Brian Berry, chief executive of the Federation of Master Builders, said the recommendations would “cripple” construction.

He said that the report “ignores the pleas of construction employers who have called on the government to introduce a visa system based on key occupations rather than arbitrary skill levels.”

The MAC report also recommends that EU citizens should not be given preferential treatment to those from non-EU countries.

Labour’s shadow home secretary Diane Abbott, who has long called for the government to treat non-EU migrants the same as EU citizens, said that immigration policy needs to be “based on our economic needs.”

This should be done while “meeting our legal obligations and treating people fairly,” she said, “which means ending the discrimination against non-EU migrants, especially from the Commonwealth.

“This is not what we get from the Tories, the party of bargaining chips, Go Home vans, and the hostile environment,” Ms Abbott said.

Left Leave chairman Robert Griffiths said that to give higher-skilled workers preferential treatment would be the “thin end of a very nasty wedge that would result in people being deemed more worthy than others.”

He argued that immigration policy should be “flexible,” taking into account the economy as well as humanitarian needs.

Mr Griffiths also questioned whether the practice of handing over £200,000 for a so-called entrepreneur visa or millions of pounds for a so-called investor visa would also be abolished to make the new post-Brexit immigration system fairer.

He described the practice as a “deeply reactive anomaly in the system that needs to be removed.”

On the subject of removing disparity between non-EU and EU migrants, Mr Griffiths said that it would be a good move to leave “the white fortress Europe” and that Brexit could help produce a “progressive and non-racist system in Britain” that other countries could follow.

A report released this week by anti-fascist organisation Hope Not Hate with think tank British Future — after conducting the biggest-ever public consultation on immigration, the National Conversation on Immigration — called for a level playing field for non-EU migrants.

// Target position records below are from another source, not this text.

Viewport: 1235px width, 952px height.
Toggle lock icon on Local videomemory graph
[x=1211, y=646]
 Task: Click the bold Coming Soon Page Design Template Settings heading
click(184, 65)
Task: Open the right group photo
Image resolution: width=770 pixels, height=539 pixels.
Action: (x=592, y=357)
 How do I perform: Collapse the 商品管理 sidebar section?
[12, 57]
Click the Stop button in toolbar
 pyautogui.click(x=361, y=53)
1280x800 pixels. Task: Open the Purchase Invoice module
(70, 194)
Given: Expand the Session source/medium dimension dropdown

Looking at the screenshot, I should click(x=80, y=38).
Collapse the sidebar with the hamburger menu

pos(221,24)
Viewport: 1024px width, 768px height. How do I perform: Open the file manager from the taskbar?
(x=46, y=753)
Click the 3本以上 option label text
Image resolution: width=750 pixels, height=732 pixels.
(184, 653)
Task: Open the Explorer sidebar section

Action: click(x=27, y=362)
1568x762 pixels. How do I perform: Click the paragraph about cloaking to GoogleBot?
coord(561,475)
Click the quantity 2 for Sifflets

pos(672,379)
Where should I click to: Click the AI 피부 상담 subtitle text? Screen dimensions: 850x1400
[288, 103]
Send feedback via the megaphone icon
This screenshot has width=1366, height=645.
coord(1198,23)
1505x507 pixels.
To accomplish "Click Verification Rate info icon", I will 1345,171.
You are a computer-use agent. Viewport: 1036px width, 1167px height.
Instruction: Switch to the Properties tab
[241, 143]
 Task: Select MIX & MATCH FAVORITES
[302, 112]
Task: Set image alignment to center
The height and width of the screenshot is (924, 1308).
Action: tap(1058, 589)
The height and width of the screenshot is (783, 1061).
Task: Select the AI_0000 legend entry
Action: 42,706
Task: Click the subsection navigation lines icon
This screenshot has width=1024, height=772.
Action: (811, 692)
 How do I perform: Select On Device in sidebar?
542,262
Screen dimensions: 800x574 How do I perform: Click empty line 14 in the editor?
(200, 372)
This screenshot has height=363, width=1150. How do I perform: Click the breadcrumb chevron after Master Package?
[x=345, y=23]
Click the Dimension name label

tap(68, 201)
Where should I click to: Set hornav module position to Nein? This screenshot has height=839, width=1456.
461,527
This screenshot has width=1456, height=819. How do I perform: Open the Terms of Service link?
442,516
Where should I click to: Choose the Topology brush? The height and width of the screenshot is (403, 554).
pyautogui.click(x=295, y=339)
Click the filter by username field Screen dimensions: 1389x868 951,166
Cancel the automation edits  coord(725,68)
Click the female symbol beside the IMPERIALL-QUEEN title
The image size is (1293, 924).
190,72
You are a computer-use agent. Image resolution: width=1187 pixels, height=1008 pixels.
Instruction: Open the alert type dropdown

British Future director Sunder Katwala said in response to the MAC report that the committee had failed to include the voices of the British public.

He said: “Neither the MAC nor the government has engaged the public in the choices we now face on immigration.

“That’s a serious oversight — the National Conversation on Immigration found an urgent need to rebuild public confidence and consent in our immigration system, and greater public engagement would help to do that.”